Seared Sea Bass with Lemon Risotto & Crispy Sage

Pairs perfectly with Bee's Knees — Botanical gin, organic wildflower honey, clarified lemon, yuzu & Meyer lemon zest, lavender

Entree | 2 servings

This elegant Italian-inspired dish brings together the Bee's Knees' bright citrus and botanical notes in a sophisticated dinner presentation. Creamy lemon risotto echoes the cocktail's clarity, while crispy sage adds herbaceous depth. Pan-seared sea bass contributes a delicate richness that makes this feel like a restaurant special you've recreated at home.

Ingredients

  • 2 sea bass fillets (5 oz each), skin-on
  • Kosher salt and white pepper
  • 2 tablespoons olive oil
  • 1 tablespoon unsalted butter
  • For risotto: 3 cups vegetable or fish broth
  • 2 tablespoons unsalted butter
  • 1 shallot, minced
  • ½ cup Arborio rice
  • ¼ cup dry white wine
  • 1 tablespoon fresh lemon juice
  • 1 teaspoon fresh lemon zest
  • ¼ cup grated Parmesan cheese
  • For crispy sage: 2 tablespoons olive oil
  • 8 fresh sage leaves
  • Sea salt to taste
  • Microgreens for garnish

Instructions

  1. Heat broth in a saucepan and keep at a gentle simmer.
  2. In another saucepan, melt 2 tablespoons butter over medium heat. Add minced shallot and cook for 1 minute.
  3. Add Arborio rice and stir for 2 minutes until slightly translucent at edges.
  4. Deglaze with white wine and stir until almost absorbed.
  5. Add warm broth one ladle at a time, stirring frequently and waiting until each addition is mostly absorbed before adding the next. Continue for 18-20 minutes until rice is creamy and al dente.
  6. Remove from heat and stir in lemon juice, lemon zest, and Parmesan.

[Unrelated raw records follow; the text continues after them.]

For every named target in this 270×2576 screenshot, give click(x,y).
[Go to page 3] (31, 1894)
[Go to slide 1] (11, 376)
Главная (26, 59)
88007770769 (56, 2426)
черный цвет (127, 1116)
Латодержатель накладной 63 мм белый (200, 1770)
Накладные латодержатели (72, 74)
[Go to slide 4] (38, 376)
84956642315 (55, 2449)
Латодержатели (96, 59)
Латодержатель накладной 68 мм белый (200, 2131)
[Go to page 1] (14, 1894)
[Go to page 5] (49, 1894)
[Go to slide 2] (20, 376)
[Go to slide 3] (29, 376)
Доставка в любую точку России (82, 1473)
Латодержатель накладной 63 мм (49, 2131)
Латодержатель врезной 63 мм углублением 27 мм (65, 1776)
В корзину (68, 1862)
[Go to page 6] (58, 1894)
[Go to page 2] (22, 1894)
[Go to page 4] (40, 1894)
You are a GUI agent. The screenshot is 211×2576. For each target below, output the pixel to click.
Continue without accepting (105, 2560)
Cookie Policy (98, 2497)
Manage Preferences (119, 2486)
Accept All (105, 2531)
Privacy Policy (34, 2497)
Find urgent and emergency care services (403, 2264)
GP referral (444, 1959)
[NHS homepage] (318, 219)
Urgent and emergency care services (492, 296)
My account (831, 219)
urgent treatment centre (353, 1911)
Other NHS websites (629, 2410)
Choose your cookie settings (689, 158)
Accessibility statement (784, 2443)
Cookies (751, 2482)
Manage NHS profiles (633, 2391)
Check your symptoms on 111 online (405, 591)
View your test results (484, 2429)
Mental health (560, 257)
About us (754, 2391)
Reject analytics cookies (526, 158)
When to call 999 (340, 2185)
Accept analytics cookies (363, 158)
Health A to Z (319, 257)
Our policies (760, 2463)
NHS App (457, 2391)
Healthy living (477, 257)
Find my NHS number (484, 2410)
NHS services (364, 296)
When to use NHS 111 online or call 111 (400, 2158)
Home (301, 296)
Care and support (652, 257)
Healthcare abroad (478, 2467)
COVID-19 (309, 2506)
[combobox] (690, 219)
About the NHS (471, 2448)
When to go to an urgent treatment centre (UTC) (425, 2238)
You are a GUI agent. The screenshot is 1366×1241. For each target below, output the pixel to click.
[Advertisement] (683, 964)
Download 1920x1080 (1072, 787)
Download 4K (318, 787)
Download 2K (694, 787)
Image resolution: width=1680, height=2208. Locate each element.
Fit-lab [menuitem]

Season with salt and white pepper.
  7. Meanwhile, pat sea bass dry and season with salt and white pepper.
  8. Heat 2 tablespoons olive oil in a skillet over medium-high heat. Sear sea bass skin-side down for 4 minutes until skin is crispy.
  9. Flip and cook for 2-3 minutes more. Add 1 tablespoon butter at the end. Transfer to a plate.
  10. In a small skillet, heat 2 tablespoons olive oil and fry sage leaves until crispy, about 1-2 minutes. Drain on paper towels and season with sea salt.
  11. Spoon risotto onto plates, top with sea bass skin-side up, and arrange crispy sage around. Garnish with microgreens.